** start of QUOTED TEXT **

The following article is by the travel writer Sydney A. Clark and describes the
history of the house up to around 1930. It is not known where or when the
article appeared; the text and images come from photocopies of the printed article
and contain no clues as to the publication. [Only one photo is good
enough to include here. There are other photos appeared with the original
article.]

As the pioneers built
A Cape Cod Home of the Late 17th Century
By Sydney A. Clark
My Cape Cod summers sometimes start in March and
stretch to December. They are known as rubber summers by envious friends
who think of the Cape only as a week-end paradise or as the “Cape Of The
Blessed Fortnight,” stolen from the year’s grind in a city office. To me
this curious clutching arm of pine-clad sand dunes is home. In
particular an old colonial house near the Massachusetts Bay end of the
ship canal is home. It was built in 1690, when Peregrine White, the
first white child born in New England, was a hale old man of seventy
years. He may even have seen it building for he lived in Marshfield only
thirty miles distant.

** end of QUOTED TEXT **
** start of COLLECTED DATA **

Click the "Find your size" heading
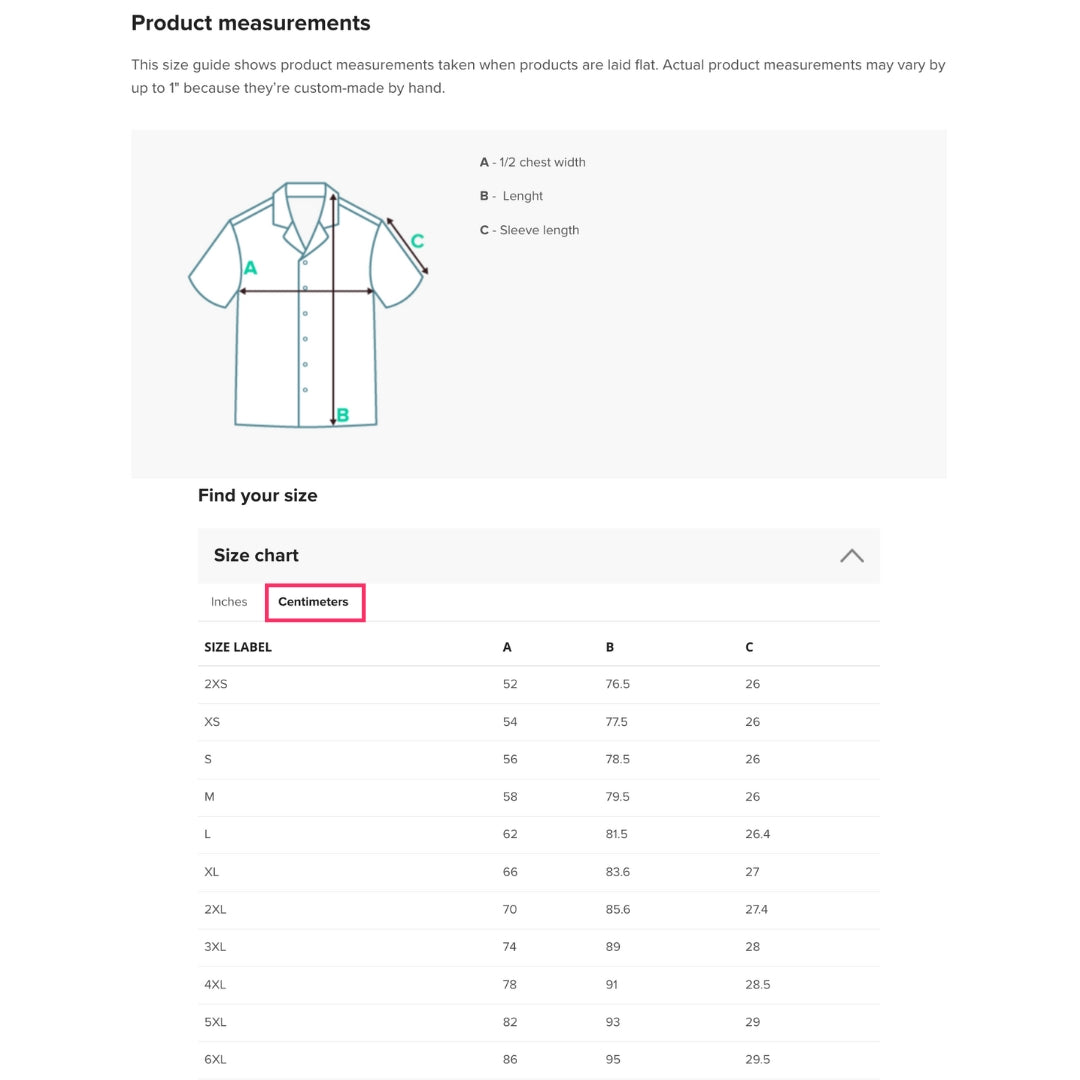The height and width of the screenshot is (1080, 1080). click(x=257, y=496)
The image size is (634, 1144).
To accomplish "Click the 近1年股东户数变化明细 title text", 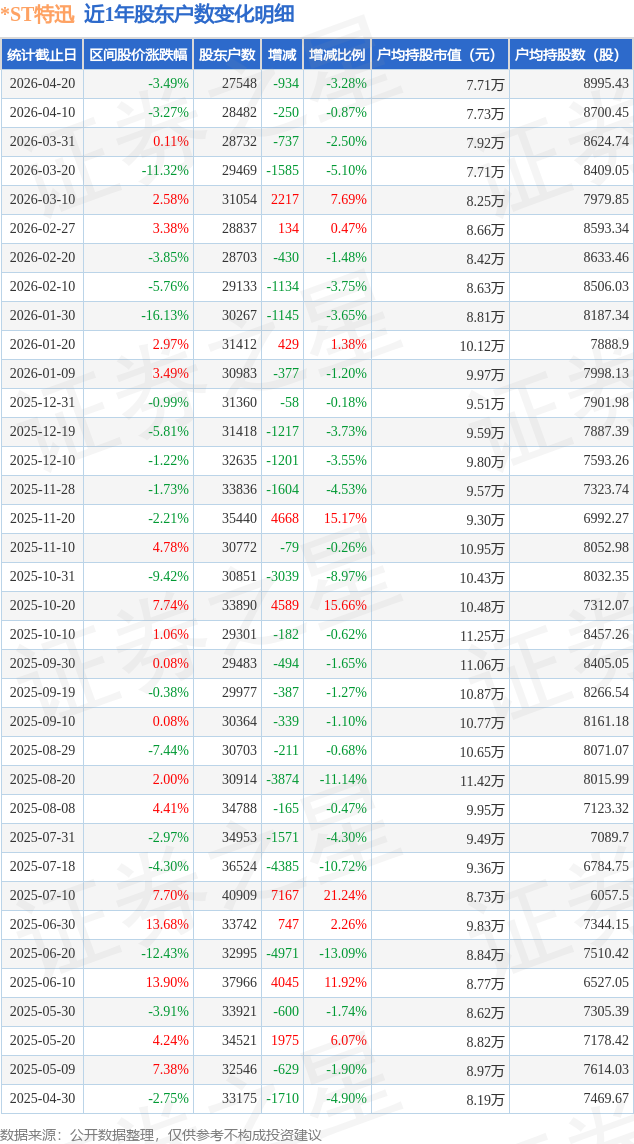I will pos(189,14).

** end of COLLECTED DATA **

EXERCISES:
1) List every proper place name that appears in the opening paragraph of the Cape Cod house article, the one beginning "My Cape Cod summers".
2) According to the Cape Cod house article, in what year was the house built?
3) Write the next part of the article about the old Cape Cod house, picking up right after its last sentence.

TASK RESULTS:
1) Cape Cod, Massachusetts Bay, New England, Marshfield

2) 1690

3)
In no essential is its appearance changed today from
the form it took in Peregrine’s primitive day. To be sure plumbing,
electricity and telephone have invaded its old timbers, but they have
done so with circumspection and with deference due to the aged. The
house, though troubled with dark suspicions, has been unable to keep the
invaders at bay. It has nervously fingered its lovely old beaded
woodwork around the windows. It has creaked its eighteen-inch floor
boards in apprehension. It seems even to have lowered its ceiling beams
in a perplexed frown. The Rogers group in the “front room” halts its
eternal game of checkers to ask the grandfather clock what all this
business means anyway. Wasn’t everything all right without these fancy
and very dangerous innovations? How I wish I could put this house of
ours into words that could talk to you. Tradition asserts categorically
that it was built in 1690 but the builder's name is not certainly known,
for all local deeds and records were destroyed in a fire which consumed
the Barnstable County records some years ago. Apparently a man named
Morey secured a land grant of thousands of acres from the British crown
(recently donned by William III) and erected this pioneer home to
shelter his family. The architect who designed it, very possibly Morey
himself, did not set to work to build something in self conscious
Colonial style. He merely built in the only way he knew, and the result
breathes the spirit of that unhurried age when a house was definitely
the product of craftsmen. The machine age, however clever at camouflage,
cannot duplicate it.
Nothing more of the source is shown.